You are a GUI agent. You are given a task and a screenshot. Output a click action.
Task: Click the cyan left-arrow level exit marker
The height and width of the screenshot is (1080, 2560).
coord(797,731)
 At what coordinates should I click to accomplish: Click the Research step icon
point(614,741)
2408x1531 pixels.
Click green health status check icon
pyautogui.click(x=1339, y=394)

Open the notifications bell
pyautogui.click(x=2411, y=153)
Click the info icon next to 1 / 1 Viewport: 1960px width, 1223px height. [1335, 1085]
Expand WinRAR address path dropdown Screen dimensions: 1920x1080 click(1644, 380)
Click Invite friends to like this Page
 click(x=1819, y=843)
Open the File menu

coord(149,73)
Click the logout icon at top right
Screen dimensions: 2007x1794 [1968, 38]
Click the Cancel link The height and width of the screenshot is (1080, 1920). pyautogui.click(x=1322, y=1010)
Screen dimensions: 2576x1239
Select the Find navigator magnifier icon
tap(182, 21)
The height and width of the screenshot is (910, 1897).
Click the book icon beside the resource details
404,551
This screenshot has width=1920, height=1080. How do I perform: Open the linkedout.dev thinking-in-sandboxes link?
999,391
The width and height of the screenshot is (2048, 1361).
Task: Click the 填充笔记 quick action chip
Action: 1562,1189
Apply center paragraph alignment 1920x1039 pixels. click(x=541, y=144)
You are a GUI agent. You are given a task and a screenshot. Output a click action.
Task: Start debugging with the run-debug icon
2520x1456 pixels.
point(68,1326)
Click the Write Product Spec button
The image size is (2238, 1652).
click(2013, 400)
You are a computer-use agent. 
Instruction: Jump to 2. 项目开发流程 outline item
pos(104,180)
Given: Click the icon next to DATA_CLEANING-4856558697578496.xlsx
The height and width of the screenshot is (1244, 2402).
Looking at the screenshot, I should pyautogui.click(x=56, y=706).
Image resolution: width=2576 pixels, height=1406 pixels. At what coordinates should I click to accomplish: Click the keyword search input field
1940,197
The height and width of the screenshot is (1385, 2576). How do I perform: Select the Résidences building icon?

## Your objective
Tell how many lines in the records above contain "next", giving the number and no other words.

## Reply
2